Vor zwei Wochen hatten Hacker die Universitätsklinik in Düsseldorf attackiert. Es kam zu einem IT-Ausfall, eine Notfallspatientin musste in ein anderes Krankenhaus transferiert werden, starb dort aber – weil sich durch die Transport der Start der Behandlung verzögerte. Das wird leider kein Einzelfall bleiben, die Hackerattacken auf Spitäler und Gesundheitseinrichtungen werden zunehmen, weil diese zum Großteil noch nicht erkannt haben, dass sie Ziel von Cyberattacken sein können. Die Gesundheitsbranche hat kein Immunsystem gegen Cyberattacken.
Die Ransomware WannaCry, die 2017 hunderttausende Computer auf der ganzen Welt lahm legte, machte vor allem dem Gesundheitssystem zu schaffen – in England wurden 80 von 236 Krankenhäusern des britischen National Health Service angegriffen, in Schottland wurden 14 Krankenhäuser Opfer der Erpressersoftware. Weil die Ransomware den Zugang zu den medizinischen Dokumentationen sperrte, mussten die Patienten in andere Kliniken umgeleitet werden. Diese Umleitung, die auch für Akutpatienten mit einer längeren Anfahrt in ein anderes Krankenhaus verbunden war, kostete vermutlich, nein, ganz sicher sogar, Menschenleben.

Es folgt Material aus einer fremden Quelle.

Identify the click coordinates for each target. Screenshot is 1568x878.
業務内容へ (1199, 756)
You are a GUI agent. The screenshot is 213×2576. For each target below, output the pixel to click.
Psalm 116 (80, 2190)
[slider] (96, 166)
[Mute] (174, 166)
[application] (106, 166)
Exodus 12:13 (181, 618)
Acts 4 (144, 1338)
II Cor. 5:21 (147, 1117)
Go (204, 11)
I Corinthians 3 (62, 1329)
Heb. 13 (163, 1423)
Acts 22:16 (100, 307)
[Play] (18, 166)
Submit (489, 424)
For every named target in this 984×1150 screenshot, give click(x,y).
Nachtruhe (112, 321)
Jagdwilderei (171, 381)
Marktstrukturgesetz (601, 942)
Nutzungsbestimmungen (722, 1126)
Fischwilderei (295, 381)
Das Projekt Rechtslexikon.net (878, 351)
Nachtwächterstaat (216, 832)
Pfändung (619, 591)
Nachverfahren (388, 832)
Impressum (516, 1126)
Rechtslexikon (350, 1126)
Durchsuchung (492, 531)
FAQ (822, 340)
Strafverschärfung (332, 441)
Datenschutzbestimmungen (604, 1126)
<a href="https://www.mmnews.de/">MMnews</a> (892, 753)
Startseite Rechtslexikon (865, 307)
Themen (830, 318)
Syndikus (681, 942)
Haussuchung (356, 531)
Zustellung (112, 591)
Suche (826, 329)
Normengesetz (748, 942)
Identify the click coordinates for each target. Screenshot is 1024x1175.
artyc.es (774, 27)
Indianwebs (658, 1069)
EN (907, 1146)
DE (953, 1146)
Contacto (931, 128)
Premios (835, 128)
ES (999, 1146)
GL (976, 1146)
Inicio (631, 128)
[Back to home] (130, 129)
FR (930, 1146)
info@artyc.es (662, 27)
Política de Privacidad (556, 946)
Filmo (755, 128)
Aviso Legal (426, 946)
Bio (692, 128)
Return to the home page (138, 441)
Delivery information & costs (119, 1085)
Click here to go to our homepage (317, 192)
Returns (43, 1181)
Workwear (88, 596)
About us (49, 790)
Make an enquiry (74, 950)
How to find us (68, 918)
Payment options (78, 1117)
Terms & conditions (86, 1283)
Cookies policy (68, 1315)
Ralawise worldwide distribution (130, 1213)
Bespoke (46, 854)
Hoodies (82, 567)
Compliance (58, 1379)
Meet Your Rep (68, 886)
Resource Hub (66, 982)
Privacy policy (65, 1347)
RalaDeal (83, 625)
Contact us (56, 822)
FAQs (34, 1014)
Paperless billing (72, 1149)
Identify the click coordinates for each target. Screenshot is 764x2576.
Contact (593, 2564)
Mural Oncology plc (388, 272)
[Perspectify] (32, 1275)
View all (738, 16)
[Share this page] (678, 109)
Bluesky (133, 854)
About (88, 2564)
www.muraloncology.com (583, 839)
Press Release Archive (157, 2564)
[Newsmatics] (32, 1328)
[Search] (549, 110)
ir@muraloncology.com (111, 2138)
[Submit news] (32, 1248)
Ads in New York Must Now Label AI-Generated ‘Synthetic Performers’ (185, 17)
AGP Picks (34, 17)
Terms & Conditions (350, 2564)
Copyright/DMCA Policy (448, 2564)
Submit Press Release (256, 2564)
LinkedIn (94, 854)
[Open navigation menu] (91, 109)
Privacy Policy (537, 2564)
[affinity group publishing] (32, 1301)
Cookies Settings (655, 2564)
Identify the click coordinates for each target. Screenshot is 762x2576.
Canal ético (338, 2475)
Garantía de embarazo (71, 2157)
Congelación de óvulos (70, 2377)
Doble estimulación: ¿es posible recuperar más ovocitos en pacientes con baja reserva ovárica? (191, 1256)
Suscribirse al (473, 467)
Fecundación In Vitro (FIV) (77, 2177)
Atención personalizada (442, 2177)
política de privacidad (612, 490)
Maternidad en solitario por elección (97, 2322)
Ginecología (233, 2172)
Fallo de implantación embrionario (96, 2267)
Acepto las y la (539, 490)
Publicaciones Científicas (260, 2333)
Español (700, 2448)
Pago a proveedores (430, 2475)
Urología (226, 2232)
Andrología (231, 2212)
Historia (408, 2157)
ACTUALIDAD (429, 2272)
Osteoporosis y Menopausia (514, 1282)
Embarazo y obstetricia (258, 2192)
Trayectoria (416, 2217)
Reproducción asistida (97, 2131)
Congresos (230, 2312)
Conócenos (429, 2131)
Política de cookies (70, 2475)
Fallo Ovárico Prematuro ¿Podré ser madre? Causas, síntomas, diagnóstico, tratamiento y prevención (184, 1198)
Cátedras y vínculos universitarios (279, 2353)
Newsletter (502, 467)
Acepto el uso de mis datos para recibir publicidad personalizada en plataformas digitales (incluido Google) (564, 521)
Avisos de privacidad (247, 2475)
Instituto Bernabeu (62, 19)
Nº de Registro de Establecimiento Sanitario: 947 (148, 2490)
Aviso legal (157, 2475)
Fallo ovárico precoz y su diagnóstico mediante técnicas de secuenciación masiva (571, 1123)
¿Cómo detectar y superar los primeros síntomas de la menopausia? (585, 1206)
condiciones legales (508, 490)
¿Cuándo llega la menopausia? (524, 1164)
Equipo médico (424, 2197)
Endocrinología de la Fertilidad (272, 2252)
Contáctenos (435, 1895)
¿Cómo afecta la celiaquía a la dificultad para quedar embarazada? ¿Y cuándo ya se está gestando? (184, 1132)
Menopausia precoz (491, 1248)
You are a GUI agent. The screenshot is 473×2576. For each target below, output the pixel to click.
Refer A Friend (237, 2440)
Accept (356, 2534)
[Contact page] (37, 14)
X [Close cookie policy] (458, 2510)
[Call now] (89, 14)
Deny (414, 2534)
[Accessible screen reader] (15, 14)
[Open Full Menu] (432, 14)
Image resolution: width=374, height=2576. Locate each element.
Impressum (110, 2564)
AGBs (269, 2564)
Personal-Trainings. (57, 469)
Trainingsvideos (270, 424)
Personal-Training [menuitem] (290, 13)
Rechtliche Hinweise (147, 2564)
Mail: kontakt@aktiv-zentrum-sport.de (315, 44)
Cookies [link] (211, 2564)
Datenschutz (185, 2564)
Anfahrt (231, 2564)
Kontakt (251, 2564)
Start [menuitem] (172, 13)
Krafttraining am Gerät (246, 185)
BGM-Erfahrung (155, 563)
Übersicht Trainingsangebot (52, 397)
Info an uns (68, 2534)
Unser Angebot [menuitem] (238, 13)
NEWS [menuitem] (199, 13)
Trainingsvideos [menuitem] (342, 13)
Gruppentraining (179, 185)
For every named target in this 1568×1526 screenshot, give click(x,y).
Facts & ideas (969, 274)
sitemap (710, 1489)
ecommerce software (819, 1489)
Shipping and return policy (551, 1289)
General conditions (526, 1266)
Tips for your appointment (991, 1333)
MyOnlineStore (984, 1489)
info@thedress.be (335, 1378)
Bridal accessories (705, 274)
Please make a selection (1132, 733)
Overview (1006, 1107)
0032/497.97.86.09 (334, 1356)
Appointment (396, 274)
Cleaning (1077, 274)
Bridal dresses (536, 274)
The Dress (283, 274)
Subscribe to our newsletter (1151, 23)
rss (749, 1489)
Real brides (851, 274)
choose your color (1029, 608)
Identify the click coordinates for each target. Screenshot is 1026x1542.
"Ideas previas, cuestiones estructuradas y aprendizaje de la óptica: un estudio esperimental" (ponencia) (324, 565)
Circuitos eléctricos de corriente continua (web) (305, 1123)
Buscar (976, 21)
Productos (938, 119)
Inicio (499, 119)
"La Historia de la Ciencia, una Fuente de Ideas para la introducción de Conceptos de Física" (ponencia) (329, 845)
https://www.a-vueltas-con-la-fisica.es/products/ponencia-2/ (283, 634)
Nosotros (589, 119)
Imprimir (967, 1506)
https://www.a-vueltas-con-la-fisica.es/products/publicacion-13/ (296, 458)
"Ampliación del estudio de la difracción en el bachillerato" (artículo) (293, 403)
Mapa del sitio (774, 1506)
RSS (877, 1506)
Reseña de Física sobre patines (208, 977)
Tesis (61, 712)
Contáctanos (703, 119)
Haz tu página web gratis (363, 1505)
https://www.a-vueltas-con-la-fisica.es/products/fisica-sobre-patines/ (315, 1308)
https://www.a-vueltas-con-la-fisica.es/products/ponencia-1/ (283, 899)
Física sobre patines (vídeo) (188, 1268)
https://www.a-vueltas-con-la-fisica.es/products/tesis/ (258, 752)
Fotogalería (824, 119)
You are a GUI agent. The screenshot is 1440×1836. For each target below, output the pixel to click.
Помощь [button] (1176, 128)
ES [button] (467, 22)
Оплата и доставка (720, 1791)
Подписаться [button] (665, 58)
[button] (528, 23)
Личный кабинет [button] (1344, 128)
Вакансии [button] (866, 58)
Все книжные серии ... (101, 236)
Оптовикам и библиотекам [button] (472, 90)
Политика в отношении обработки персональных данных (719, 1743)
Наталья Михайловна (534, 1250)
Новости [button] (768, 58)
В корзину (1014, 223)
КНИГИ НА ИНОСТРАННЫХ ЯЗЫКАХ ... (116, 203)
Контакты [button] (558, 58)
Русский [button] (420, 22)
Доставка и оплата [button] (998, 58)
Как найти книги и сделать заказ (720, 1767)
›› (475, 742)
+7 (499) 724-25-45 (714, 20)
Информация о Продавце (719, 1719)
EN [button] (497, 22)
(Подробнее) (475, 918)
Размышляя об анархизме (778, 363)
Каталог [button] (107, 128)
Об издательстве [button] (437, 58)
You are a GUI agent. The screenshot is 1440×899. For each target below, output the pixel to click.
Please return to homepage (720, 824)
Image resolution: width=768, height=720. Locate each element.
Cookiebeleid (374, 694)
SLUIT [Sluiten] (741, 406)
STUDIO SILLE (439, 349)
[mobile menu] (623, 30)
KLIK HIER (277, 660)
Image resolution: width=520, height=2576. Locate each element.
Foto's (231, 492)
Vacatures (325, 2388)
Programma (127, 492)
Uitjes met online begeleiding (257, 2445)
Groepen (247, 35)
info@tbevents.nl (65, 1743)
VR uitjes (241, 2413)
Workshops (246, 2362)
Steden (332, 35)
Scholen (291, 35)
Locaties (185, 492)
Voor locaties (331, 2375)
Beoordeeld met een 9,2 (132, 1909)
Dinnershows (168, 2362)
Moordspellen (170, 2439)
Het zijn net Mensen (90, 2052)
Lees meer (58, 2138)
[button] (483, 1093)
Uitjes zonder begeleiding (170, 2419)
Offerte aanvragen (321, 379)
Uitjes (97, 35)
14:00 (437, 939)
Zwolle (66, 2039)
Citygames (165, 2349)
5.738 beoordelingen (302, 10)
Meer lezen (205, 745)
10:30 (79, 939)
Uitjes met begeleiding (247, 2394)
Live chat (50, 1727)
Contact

Die Sterblichkeit an „Marathontagen“
Das „The New England Journal of Medicine“ veröffentlichte im Frühjahr 2017 den Forschungsbericht „Delays in Emergency Care and Mortality During Major U.S. Marathons„. Vier Wissenschaftler gingen darin der Frage nach, ob in Städten, in denen ein Marathon stattfindet, die Sterblichkeitsrate innerhalb von 30 Tagen aufgrund der Veranstaltung steige und ob das Notfallsystem dadurch beeinträchtigt sei. Die Forscher kamen zu dem Schluss: Menschen, die an den betreffenden Daten, also an „Marathontagen“, mit Herzinfarkt oder Herzstillstand in Krankenhäuser eingeliefert wurden, hatten nicht nur längere Krankentransportzeiten (4,4 Minuten länger), sie wiesen auch eine höhere Sterblichkeitsrate innerhalb dieser 30 Tage auf.
Gesundheitsbranche ist nachlässig
Und wer nun glaubt, dass die Gesundheitsbranche nach den Ransomware-Erfahrungen mit WannaCry und diversen Studien geläutert ist, irrt. Die Schweizer Cybersecurity-Firma Dreamlab hat 281 Kliniken in der Schweiz analysiert und fand dabei hunderte Schwachstellen, die oft auf veraltete Betriebssysteme oder schlechte Firewalls zurückzuführen waren. Insgesamt hat Dreamlab 60 kritische Punkte entdeckt. Über diese könnten Hacker Logindaten stehlen und damit folglich auch Patientendaten, von Befunden bis zu Röntgenbildern, entwenden. Viele dieser medizinischen Geräte laufen auf alten, beziehungsweise veralteten Versionen von Windows, die bekanntermaßen zahlreiche Sicherheitslücken aufweisen. Es ist nicht nur in der Schweiz so, auf der ganzen Welt arbeiten Spitäler nach wie vor auf veralteten Betriebssystemen. Im Sommer 2019 wurden Spitäler des Deutschen Roten Kreuzes (DRK) in Rheinland-Pfalz und im Saarland Opfer von Cyberattacken. Auf der ganzen Welt verlassen sich Mediziner auf die Digitalisierung im Gesundheitssystem. Allerdings vergessen die Spitalserhalter und IT-Verantwortlichen mitunter die IT-Sicherheit.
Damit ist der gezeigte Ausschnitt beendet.